SHE IS a leading lady of Asian cinema, and the star of more than 75 films. But for two days, she went almost unrecognised in Scotland - until she walked down the Royal Mile and encountered a group of stunned Chinese tourists.
Yesterday, the actress Maggie Cheung was back at the centre of attention in Edinburgh for the launch of Cinema China, a UK-wide celebration of Chinese films.
The event opened with Centre Stage, the film in which Cheung portrays the tragic Chinese star of silent film, Ruan Lingyu. Over the next ten days, 20 classic films from 80 years of Chinese movie-making will be screened in 20 cities across the UK.
Cheung, 42, told how she had turned down 30 to 40 roles since she appeared as a drug-addicted aspiring singer in 2004's Clean, winning the best actress award at Cannes.
"It's actually very hard to take on something right now," she said. "I'm going through a phase of wanting to have a life. I do read film scripts, but I just need something that is so 'wow'."
Cheung is best known in the West for the likes of the martial arts action film Hero; the director Wong Kar-Wai's In the Mood for Love, and Clean, which was directed by her ex-husband, the French director Olivier Assayas.
In Asia, the former Miss Hong Kong may be better known for playing the girlfriend of a police detective opposite Jackie Chan, but she has won best actress awards for a dozen films at festivals ranging from Hong Kong and Hawaii to Cannes and Berlin.
Cheung arrived in Edinburgh without the entourage of a major star. She was travelling with her boyfriend, whom she declined to name because they are not a "golden couple", she said. She went walking on Gullane beach and shopping in Edinburgh. "I bought a couple of kilts which I hope to wear before I leave," she said. "I am hoping to turn kilts into fashion."
Cheung lived in Kent between the ages of seven and 17 after her family moved back to the UK, and she now divides her time between Hong Kong and Paris.

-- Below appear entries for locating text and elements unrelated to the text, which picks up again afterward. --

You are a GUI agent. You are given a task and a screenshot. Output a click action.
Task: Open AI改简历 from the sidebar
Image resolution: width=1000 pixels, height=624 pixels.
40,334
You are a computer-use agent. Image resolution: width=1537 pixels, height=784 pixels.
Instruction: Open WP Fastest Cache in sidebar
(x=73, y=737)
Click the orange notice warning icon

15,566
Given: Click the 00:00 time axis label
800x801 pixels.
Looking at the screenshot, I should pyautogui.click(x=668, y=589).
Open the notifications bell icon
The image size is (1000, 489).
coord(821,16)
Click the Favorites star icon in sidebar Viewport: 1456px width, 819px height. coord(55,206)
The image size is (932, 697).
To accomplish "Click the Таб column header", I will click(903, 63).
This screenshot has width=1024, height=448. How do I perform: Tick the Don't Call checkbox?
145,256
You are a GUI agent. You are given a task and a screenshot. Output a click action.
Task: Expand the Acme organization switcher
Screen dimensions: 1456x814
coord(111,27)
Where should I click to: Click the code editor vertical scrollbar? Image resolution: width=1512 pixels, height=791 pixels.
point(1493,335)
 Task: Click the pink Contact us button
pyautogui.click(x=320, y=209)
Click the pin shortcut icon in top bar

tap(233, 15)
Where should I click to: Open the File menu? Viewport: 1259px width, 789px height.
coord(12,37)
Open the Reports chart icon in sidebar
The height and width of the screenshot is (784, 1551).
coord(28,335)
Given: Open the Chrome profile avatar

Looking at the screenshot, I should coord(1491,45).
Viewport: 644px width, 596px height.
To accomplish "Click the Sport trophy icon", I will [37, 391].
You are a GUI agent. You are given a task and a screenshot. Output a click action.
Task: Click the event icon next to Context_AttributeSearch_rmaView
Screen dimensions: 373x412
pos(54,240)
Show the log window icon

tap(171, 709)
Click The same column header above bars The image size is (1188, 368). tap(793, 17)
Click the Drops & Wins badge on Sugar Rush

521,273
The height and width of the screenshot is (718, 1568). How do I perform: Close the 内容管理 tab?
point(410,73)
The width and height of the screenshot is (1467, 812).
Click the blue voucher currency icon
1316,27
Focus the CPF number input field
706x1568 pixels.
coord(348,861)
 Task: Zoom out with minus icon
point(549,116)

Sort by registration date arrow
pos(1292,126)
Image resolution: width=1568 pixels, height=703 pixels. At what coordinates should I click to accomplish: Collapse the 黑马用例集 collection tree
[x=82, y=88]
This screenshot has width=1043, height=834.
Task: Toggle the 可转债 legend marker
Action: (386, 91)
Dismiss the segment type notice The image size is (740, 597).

She came to the festival because she was "totally curious about Edinburgh", she said. "I've always imagined Scotland to be something like this. But it's not until you are here that you breathe the air, feel the light."
She said Scotland should lead the way in relaxing laws to allow more Chinese into this country. Chinese people have only recently been allowed visas to travel, she said, but would-be emigrants find it hard to reach Europe or the United States.
"It's good for a country to have many cultures. That's what gives life to the place and brings new things. If Scotland starts, I'm sure England will follow," she said.
Chinese movies still run into rows over censorship, with one recent Chinese production granted permission for a showing at the Berlin Film Festival only after a series of cuts.
In a Communist country, rules won't change overnight, she said. "They are like a parent. When they say no, it's no," she said, adding that some Chinese directors exaggerate the problems to get press attention in the West.
Cheung appears today in a film "masterclass" as part of the festival. "I don't feel I have any right to teach," she said. "I can talk about my experience, how films were made, how they happen. It's the passion and the acting side of it, of making films."
Cheung began making films in Hong Kong in the 1980s when the economy was booming and actors were offered a film "every other day", she said. "These films usually had no budget, no trailers - we were eating lunch on a doorstep, my make-up was done in the street, we changed costumes in a café lavatory."
There were no rules in the trade, and directors would lock actors and crew in the studio until a scene was finished.
"I devoted my life to cinema from the age of 19 for a good 20 years. All of the 1980s up until the mid 90s, I didn't have a life. I was making ten films a year, sleeping in the studio, sleeping in cars.
"Now I have made something out of my career, but I feel if I don't start living for me now, it's a bit late," she said.
The cycle of making a film, she said, from meeting the director to doing your make-up, to promoting it round the world, was all too familiar. Now, if she couldn't make a film she could be proud of - one to add to her "collection" - she would rather not make one at all.